Problems to work on:
1 > In the article on predicting postpartum hemorrhage, transcribe the passage starting at "The same patient" and ending at "monitoring intrapartum risk.".
2 > According to the article on predicting postpartum hemorrhage, with what accuracy did the digital phenotyping algorithm identify PPH?

Selected text:
-=-=-=-=-
Sema4, an AI-driven genomic and clinical data intelligence platform company based in Stamford, Conn., recently published two studies demonstrating the utility of machine learning to predict for postpartum hemorrhage risk. The studies, which will appear in a special “Informatics for Sex- and Gender-Related Health” print issue of the Journal of the American Medical Informatics Association (JAMIA), were conducted in collaboration with clinicians from the Mount Sinai Health System in New York City.
Sema4 chose to focus its advanced machine learning methods on PPH as the condition is the leading cause of maternal mortality globally. postpartum hemorrhage (PPH) accounts for approximately one third of maternal deaths and often occurs in patients with no known risk factors for hemorrhage, according to the company. In addition, limitations in diagnostic guidelines and risk-assessment tools can make it difficult for healthcare providers to adequately identify and treat PPH, particularly in patients without evident symptoms.
“These two new papers are among the first to use large-scale, comprehensive, real-world data to predict clinical outcomes,” says Eric Schadt, PhD, founder and chief executive officer of Sema4 and joint corresponding author on the papers. “By implementing our predictive model into the clinical standard of care, healthcare providers may be able to improve PPH risk assessment and medical management for their pregnant patients, resulting in better health outcomes.”
The first study leveraged de-identified longitudinal electronic medical record (EMR) data on more than 70,000 pregnancy deliveries at five Mount Sinai Health System hospitals to develop and validate a comprehensive digital phenotyping algorithm for PPH. The novel algorithm incorporates not only cumulative blood loss but also other critical diagnostic and treatment-related features indicative of PPH.
“PPH is a devastating condition that occurs with little advance warning,” says Li Li, MD, senior vice president of clinical informatics at Sema4 and joint corresponding author. “Current guidelines primarily rely on cumulative blood loss as the main diagnostic marker for PPH. We identified additional clinical features from EMR data, enabling us to identify PPH with 89% accuracy, whereas the standard blood loss-based definition was only 67% accurate. Thus, we anticipate that our digital phenotyping algorithm will be of significant use for tracking outcomes and clinical research to develop better preventative interventions for PPH.”
The same patient cohort was used in the second study to build, train, and validate a predictive model for postpartum hemorrhage risk using advanced machine learning methods. The model uses 24 predictive markers, including five new potential PPH risk factors. These risk factors are readily obtained from routine lab tests, including complete blood count panels and vital signs, but are not currently used in standard risk-assessment tools. The research also identified inflection points for laboratory and vital sign values where PPH risk rose substantially, which could serve as a guideline for monitoring intrapartum risk.
“In our studies, we established a physician-validated, comprehensive digital phenotyping tool for PPH using EMR data from a large U.S. health system,” Li says. “We then used this validated phenotype to assess longitudinal antepartum and intrapartum data to build a robust predictive model for PPH risk after hospital admission. Our model identified clinical feature thresholds that can guide intrapartum monitoring with near-immediate clinical utility.
-=-=-=-=-
Dataset entries:
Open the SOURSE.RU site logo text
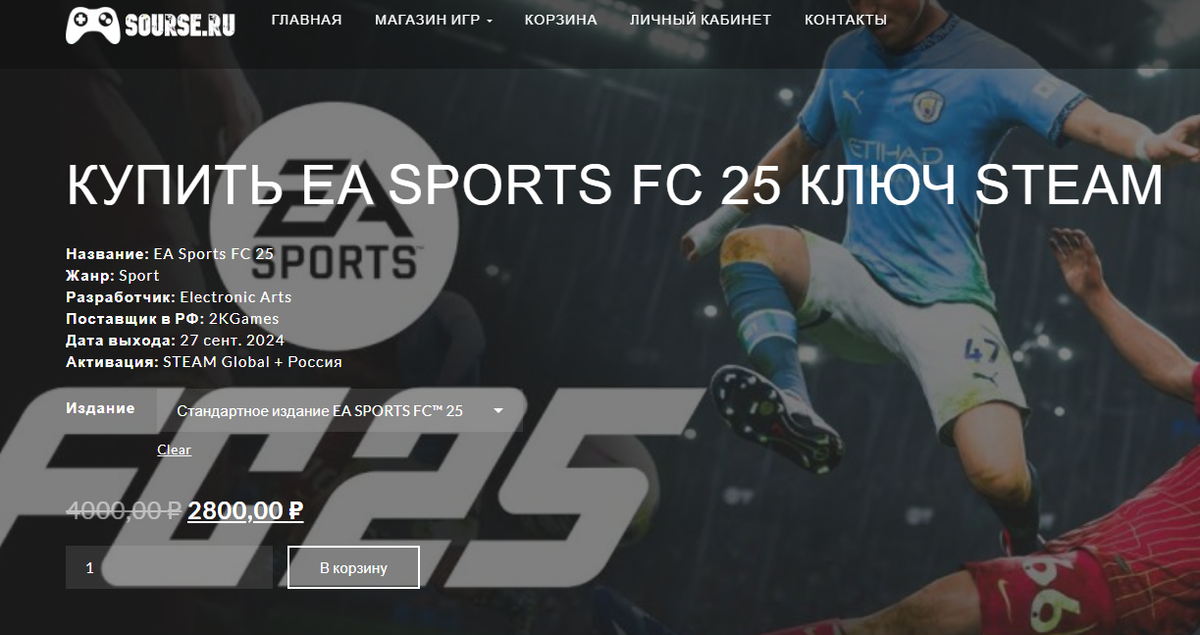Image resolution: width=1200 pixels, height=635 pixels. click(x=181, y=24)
-=-=-=-=-
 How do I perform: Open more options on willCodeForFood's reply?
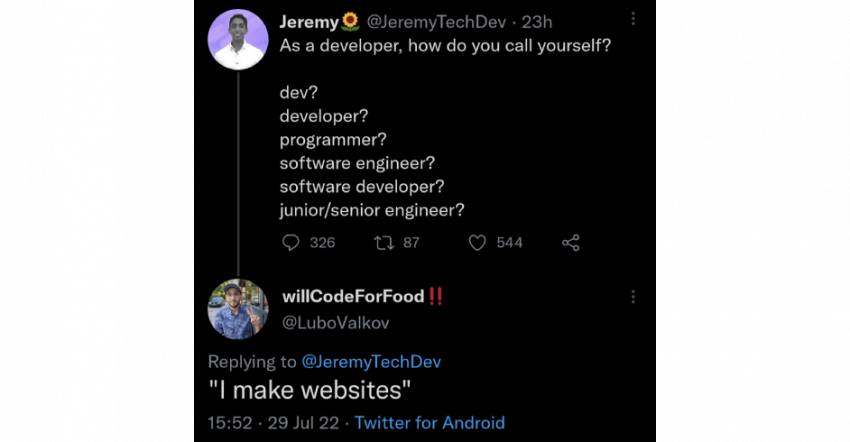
-=-=-=-=-
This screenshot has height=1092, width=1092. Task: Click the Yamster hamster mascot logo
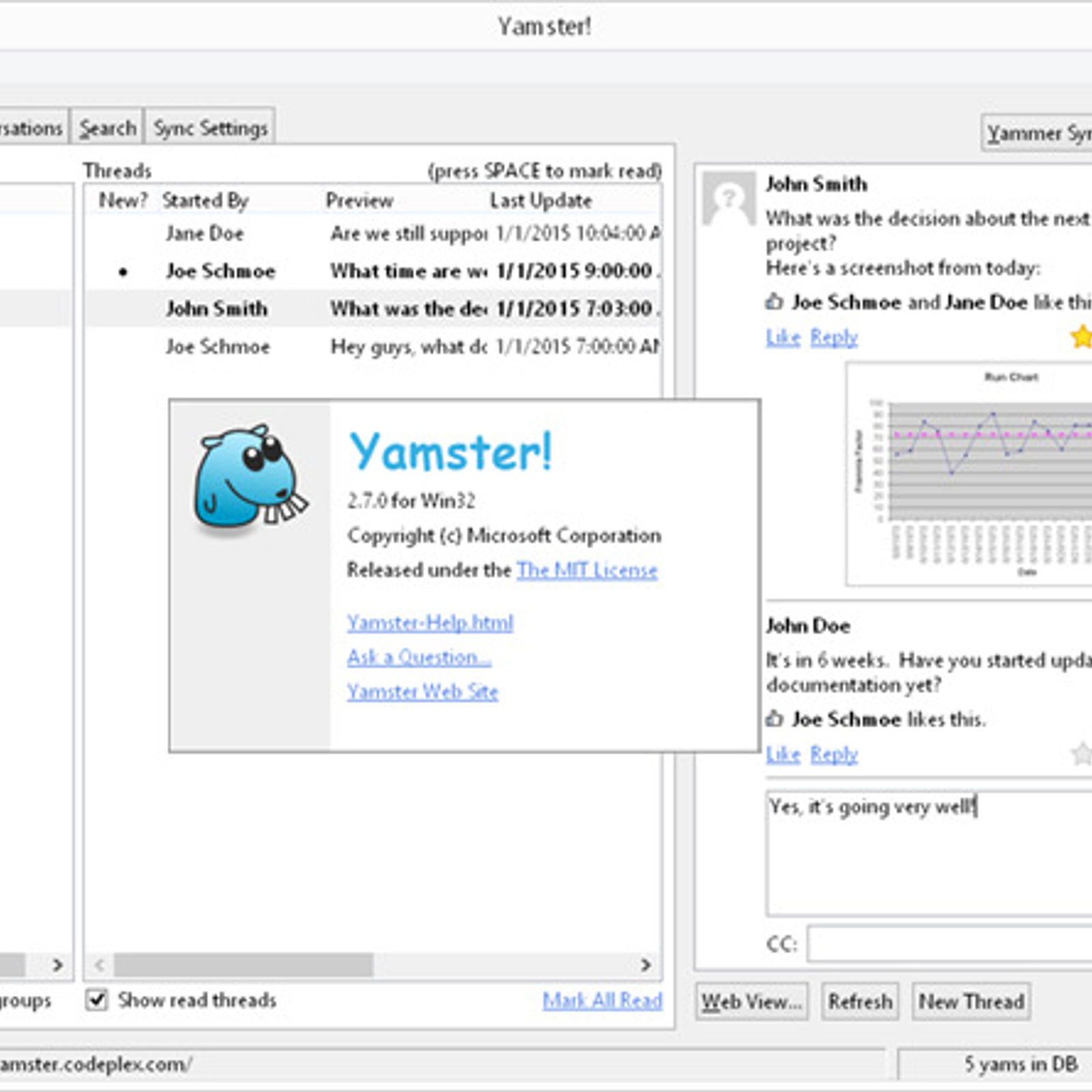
-=-=-=-=-
Solutions to each task:
1 >
The same patient cohort was used in the second study to build, train, and validate a predictive model for postpartum hemorrhage risk using advanced machine learning methods. The model uses 24 predictive markers, including five new potential PPH risk factors. These risk factors are readily obtained from routine lab tests, including complete blood count panels and vital signs, but are not currently used in standard risk-assessment tools. The research also identified inflection points for laboratory and vital sign values where PPH risk rose substantially, which could serve as a guideline for monitoring intrapartum risk.

2 > 89% accuracy